JURANVILLE, 2015, LCEDL

DEMOCRATIE, Représentation, Peuple, Oeuvre, MARX

La plupart des philosophes ont vanté la démocratie comme le "régime où il fait meilleur vivre" (Platon), "le meilleur des régimes" (Aristote), ou "l’énigme résolue de toutes les constitutions" (Marx). Reste que la méfiance à l'égard de la représentation politique, la crainte d'une séparation entre l'Etat dirigeant et la société civile, ont engendré les conceptions illusoires, théoriquement et pratiquement, de la "démocratie directe" (Rousseau) ou de la "démocratie sociale" (Marx) qui ont, à chaque fois, débouché sur des régimes de terreur. Marx voit dans la démocratie politique, en particulier dans sa version libérale, un pur produit de l'idéologie, mais lui-même traite abstraitement de la représentation, refusant de considérer le travail concret qu'elle représente elle-même, travail sur soi et surtout travail de l'oeuvre en tant qu'universalisable.

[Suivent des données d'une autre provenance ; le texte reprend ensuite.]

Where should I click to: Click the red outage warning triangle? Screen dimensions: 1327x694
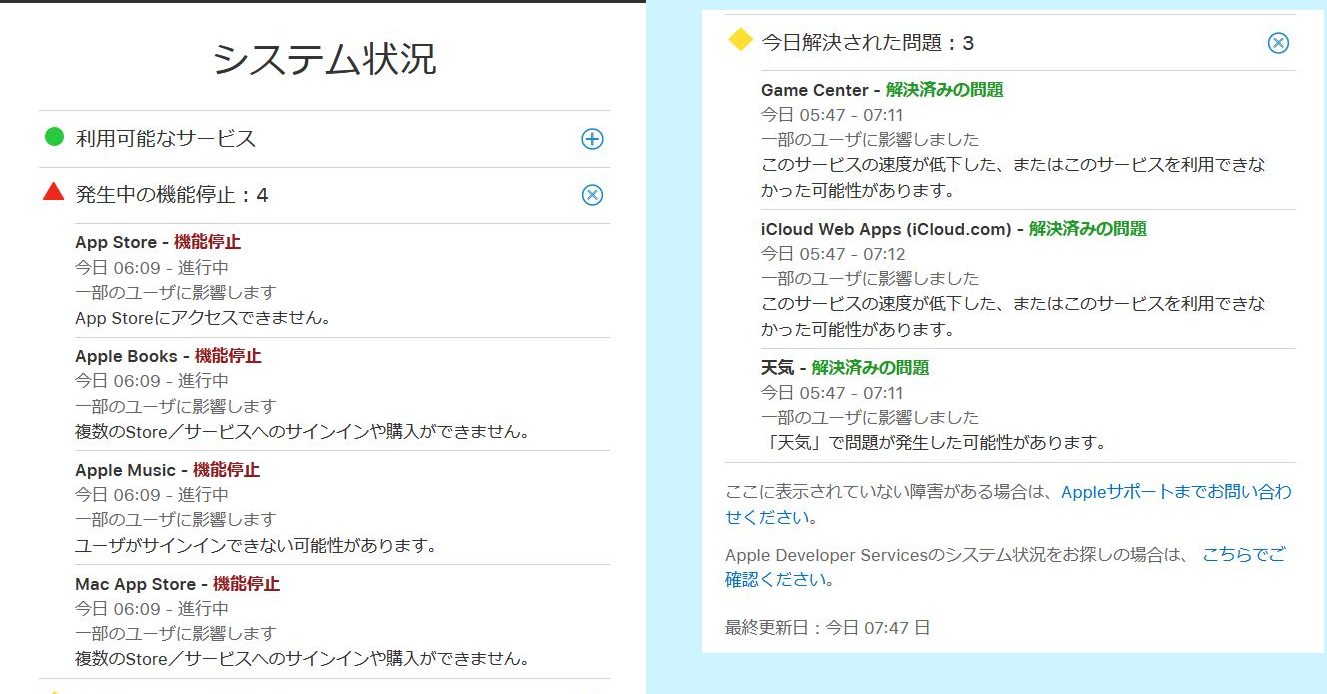coord(54,192)
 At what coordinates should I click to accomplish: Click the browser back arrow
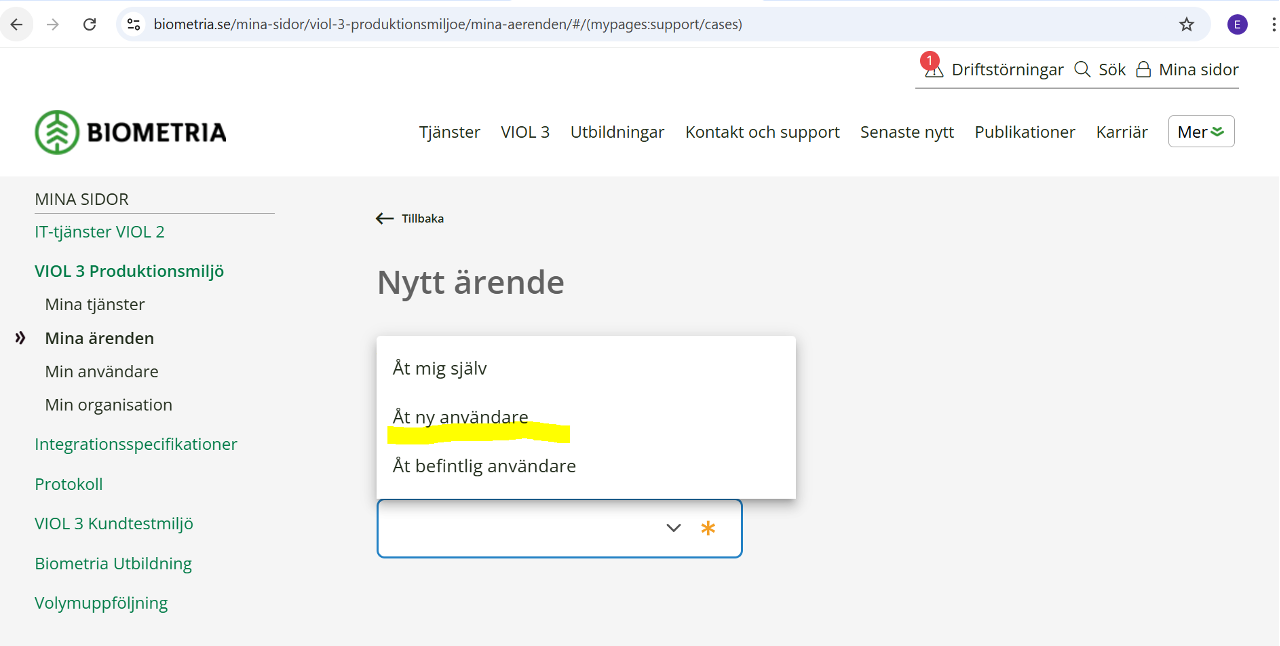pos(17,24)
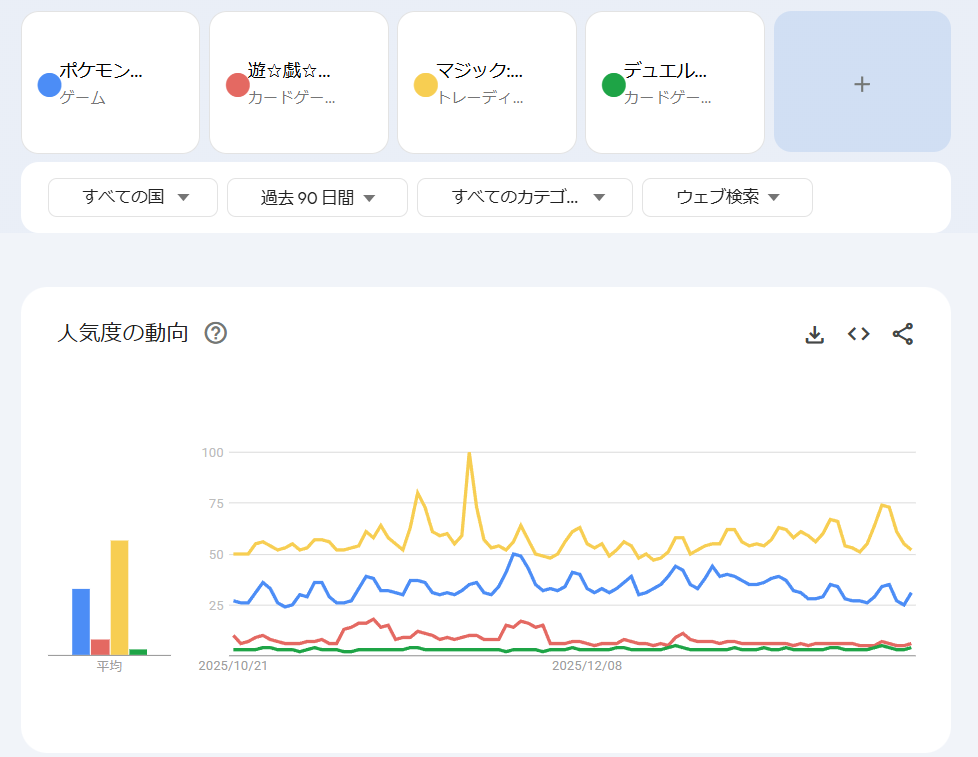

"[Marx] combat aussi, au nom de l’émancipation pleinement humaine, et plus radicalement, la coupure que la démocratie simplement politique, tout comme le christianisme, maintiendraient entre l’homme individuel et l’homme générique. Il combat cette coupure (coupure des droits de l’homme, coupure entre l’État et la société civile) qui se répéterait dans le système représentatif (« La séparation de l’État politique et de la société civile apparaît comme la séparation des députés et de leurs mandants »). Système représentatif dont il a fort bien compris le principe (pour lui, « le cordonnier, qui satisfait un besoin social, est mon représentant » ). Sauf qu’il ne veut pas voir que le cordonnier, quelle que soit la dignité de sa fonction dans l’ordre social général, ne produit pas, comme individu, une œuvre propre dans laquelle il témoignerait, aux yeux de tous, de l’« essentiel » – seuls peuvent représenter, redisons-le, ceux qui, sur quelque plan que ce soit, produisent une telle œuvre."